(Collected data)
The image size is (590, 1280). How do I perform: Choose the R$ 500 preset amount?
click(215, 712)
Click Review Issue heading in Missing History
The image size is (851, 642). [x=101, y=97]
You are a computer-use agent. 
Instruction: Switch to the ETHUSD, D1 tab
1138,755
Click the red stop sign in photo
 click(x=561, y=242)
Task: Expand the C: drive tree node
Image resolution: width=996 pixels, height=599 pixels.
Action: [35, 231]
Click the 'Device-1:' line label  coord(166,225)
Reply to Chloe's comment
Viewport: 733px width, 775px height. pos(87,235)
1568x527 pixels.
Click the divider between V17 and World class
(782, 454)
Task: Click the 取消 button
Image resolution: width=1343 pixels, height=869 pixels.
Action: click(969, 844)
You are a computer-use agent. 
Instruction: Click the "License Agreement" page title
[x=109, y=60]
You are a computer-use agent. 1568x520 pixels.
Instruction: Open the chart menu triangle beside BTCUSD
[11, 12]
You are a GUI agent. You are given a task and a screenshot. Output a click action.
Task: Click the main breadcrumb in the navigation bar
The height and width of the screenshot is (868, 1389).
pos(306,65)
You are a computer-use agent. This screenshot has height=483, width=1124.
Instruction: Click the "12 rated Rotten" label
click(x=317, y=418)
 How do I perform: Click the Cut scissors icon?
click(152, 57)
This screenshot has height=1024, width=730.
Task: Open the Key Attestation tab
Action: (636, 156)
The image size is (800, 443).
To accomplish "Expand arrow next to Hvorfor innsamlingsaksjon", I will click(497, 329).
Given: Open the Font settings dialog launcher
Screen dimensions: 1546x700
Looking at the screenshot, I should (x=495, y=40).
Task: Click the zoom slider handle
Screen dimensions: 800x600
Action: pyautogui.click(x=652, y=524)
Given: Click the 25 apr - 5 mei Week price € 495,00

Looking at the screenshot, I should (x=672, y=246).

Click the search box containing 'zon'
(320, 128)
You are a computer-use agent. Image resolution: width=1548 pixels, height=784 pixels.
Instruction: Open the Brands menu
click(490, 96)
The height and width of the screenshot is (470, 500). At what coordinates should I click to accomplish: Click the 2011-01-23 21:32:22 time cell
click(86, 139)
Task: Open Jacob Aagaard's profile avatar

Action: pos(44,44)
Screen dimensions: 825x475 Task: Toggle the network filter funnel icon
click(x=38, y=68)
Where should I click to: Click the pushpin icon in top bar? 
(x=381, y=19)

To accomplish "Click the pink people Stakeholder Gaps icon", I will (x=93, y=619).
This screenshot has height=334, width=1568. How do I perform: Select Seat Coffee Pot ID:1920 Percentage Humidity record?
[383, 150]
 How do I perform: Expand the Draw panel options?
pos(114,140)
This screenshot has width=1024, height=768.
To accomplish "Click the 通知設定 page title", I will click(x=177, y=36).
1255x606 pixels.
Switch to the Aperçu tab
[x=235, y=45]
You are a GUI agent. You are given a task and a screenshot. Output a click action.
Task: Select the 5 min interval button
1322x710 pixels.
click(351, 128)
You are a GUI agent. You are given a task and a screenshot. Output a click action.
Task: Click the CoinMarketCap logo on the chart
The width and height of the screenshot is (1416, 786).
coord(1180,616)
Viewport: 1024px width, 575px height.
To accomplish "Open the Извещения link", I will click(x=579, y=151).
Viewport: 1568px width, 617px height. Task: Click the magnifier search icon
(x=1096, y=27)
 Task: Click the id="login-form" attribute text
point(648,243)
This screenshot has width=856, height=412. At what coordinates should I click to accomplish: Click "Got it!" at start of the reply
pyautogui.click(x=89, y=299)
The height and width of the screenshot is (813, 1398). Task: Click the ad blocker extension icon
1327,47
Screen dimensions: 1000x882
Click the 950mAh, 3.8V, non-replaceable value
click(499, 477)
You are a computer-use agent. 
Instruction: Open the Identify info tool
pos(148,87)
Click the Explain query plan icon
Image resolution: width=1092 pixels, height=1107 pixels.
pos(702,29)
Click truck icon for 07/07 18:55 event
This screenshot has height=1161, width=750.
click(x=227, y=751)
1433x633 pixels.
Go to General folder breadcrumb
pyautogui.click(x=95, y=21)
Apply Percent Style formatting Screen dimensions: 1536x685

- _Task brief_
Exactly as they stand, please print the lines from the first line of the records above down to the line that includes "You are a computer-use agent. 1568x520", both of those included and no others.

- _Answer box_
The image size is (590, 1280). How do I perform: Choose the R$ 500 preset amount?
click(215, 712)
Click Review Issue heading in Missing History
The image size is (851, 642). [x=101, y=97]
You are a computer-use agent. 
Instruction: Switch to the ETHUSD, D1 tab
1138,755
Click the red stop sign in photo
 click(x=561, y=242)
Task: Expand the C: drive tree node
Image resolution: width=996 pixels, height=599 pixels.
Action: [35, 231]
Click the 'Device-1:' line label  coord(166,225)
Reply to Chloe's comment
Viewport: 733px width, 775px height. pos(87,235)
1568x527 pixels.
Click the divider between V17 and World class
(782, 454)
Task: Click the 取消 button
Image resolution: width=1343 pixels, height=869 pixels.
Action: click(969, 844)
You are a computer-use agent. 
Instruction: Click the "License Agreement" page title
[x=109, y=60]
You are a computer-use agent. 1568x520 pixels.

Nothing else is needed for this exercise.